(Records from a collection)
—————

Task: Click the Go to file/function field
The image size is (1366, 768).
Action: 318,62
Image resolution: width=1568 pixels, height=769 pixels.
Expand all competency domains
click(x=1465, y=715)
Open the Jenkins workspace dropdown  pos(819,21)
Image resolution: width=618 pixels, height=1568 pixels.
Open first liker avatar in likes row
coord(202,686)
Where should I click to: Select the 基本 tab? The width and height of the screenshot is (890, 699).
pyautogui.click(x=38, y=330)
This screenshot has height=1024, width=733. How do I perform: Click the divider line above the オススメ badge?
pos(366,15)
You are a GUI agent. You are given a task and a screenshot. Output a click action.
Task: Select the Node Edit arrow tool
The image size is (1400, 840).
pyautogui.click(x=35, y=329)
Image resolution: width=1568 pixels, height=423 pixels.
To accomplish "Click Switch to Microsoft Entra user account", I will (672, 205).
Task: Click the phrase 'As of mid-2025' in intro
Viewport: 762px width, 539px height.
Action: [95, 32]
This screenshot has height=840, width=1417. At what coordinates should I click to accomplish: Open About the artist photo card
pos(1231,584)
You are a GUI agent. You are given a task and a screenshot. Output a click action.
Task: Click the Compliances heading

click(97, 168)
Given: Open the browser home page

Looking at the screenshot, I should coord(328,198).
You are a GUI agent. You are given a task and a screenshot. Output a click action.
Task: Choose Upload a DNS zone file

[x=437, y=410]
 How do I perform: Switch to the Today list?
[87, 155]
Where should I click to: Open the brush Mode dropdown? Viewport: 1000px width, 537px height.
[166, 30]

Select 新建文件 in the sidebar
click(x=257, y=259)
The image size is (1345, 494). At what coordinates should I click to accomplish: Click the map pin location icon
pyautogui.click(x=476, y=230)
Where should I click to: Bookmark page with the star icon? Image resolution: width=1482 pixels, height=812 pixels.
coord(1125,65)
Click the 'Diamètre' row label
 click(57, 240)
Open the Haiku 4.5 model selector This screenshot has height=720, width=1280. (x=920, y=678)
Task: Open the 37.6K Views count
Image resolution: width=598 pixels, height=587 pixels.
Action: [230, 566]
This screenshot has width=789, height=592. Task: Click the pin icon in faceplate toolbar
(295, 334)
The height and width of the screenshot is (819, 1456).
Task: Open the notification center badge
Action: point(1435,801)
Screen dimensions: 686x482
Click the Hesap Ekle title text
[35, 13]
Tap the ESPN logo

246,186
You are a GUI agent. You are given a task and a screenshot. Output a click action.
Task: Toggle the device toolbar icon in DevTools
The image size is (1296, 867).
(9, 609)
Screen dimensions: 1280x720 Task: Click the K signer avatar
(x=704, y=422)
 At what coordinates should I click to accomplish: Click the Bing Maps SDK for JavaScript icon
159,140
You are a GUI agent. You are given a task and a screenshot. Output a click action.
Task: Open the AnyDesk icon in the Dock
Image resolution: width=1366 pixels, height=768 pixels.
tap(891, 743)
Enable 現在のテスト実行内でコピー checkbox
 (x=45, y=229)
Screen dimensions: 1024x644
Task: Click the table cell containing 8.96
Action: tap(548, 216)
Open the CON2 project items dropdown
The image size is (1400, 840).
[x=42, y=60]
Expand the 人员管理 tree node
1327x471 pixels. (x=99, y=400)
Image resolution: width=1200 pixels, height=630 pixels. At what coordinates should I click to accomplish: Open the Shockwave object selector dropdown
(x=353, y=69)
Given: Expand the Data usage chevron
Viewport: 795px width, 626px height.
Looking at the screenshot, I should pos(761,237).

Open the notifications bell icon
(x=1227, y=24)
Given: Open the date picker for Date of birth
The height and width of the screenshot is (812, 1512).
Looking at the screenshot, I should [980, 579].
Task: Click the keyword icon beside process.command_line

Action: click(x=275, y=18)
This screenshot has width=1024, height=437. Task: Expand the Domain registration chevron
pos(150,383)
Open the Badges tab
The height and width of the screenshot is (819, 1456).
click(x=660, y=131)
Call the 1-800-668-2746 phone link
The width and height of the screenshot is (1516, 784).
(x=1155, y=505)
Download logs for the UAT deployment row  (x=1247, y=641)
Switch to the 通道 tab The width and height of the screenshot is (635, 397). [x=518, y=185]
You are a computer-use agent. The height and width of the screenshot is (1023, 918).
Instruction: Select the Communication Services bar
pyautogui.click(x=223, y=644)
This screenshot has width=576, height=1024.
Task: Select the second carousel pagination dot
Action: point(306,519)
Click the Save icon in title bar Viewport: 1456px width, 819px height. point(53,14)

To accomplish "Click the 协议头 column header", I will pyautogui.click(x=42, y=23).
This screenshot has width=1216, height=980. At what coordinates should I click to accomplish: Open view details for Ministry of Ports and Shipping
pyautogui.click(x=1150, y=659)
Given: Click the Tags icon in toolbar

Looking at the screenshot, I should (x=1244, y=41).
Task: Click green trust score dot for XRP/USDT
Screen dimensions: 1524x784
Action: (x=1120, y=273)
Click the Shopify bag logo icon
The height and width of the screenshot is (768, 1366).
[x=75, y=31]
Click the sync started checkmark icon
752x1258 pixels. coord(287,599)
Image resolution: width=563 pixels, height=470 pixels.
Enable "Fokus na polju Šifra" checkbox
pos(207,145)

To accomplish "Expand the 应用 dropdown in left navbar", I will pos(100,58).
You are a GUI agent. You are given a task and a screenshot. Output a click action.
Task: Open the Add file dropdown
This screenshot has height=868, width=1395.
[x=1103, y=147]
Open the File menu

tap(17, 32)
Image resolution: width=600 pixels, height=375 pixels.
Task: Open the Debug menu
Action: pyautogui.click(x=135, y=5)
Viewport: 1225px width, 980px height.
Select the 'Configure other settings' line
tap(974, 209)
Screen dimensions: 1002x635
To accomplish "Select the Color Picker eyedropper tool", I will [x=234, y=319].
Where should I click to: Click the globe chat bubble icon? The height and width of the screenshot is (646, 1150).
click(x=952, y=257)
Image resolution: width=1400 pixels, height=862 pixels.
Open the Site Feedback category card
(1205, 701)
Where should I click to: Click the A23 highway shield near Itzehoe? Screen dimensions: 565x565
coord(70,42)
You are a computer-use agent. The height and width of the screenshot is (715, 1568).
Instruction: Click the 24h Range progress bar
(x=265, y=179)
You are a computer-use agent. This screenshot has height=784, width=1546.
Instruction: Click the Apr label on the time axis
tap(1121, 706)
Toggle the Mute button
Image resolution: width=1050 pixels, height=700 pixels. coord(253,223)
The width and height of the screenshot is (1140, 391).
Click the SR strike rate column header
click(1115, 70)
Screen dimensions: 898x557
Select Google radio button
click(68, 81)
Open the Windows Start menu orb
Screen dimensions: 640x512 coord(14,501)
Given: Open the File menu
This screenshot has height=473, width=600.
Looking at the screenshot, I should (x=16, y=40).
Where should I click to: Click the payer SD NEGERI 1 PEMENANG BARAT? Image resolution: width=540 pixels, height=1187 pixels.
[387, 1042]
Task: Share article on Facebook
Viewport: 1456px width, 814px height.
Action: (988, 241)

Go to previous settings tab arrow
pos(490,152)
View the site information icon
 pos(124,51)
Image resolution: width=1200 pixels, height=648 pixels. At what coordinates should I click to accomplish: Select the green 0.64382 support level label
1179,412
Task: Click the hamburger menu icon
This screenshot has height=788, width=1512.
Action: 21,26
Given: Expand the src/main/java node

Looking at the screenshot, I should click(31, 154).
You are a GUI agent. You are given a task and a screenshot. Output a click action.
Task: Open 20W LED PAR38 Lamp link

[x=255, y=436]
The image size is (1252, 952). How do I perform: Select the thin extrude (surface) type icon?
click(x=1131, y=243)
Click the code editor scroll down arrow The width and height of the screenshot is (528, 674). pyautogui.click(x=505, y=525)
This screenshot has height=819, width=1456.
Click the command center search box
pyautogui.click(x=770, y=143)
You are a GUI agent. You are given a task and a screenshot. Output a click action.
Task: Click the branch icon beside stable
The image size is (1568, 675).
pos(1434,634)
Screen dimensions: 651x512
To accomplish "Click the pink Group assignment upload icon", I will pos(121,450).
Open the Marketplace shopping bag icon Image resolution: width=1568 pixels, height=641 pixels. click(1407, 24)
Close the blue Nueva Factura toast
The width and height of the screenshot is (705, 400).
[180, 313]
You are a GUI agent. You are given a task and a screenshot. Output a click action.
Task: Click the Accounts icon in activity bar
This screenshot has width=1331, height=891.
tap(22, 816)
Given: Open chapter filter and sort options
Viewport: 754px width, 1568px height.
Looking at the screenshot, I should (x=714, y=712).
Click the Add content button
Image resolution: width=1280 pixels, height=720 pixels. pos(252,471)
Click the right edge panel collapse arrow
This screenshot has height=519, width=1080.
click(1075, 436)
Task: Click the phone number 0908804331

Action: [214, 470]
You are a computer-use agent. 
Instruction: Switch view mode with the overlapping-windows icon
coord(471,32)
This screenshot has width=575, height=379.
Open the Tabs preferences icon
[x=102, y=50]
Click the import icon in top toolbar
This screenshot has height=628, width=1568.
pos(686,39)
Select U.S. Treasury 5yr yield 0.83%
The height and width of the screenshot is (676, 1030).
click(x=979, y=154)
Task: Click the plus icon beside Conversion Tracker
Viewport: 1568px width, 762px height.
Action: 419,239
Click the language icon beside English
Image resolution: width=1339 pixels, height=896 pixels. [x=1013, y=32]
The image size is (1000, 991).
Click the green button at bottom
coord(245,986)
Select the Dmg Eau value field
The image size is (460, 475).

—————

Please put the stretch of data from the line containing "Where should I click to: Click the globe" through the line containing "click(68, 81)" into a JSON list of strings, one string per line, with blank lines left out.

# Answer to the task:
[
  "Where should I click to: Click the globe chat bubble icon? The height and width of the screenshot is (646, 1150).",
  "click(x=952, y=257)",
  "Image resolution: width=1400 pixels, height=862 pixels.",
  "Open the Site Feedback category card",
  "(1205, 701)",
  "Where should I click to: Click the A23 highway shield near Itzehoe? Screen dimensions: 565x565",
  "coord(70,42)",
  "You are a computer-use agent. The height and width of the screenshot is (715, 1568).",
  "Instruction: Click the 24h Range progress bar",
  "(x=265, y=179)",
  "You are a computer-use agent. This screenshot has height=784, width=1546.",
  "Instruction: Click the Apr label on the time axis",
  "tap(1121, 706)",
  "Toggle the Mute button",
  "Image resolution: width=1050 pixels, height=700 pixels. coord(253,223)",
  "The width and height of the screenshot is (1140, 391).",
  "Click the SR strike rate column header",
  "click(1115, 70)",
  "Screen dimensions: 898x557",
  "Select Google radio button",
  "click(68, 81)"
]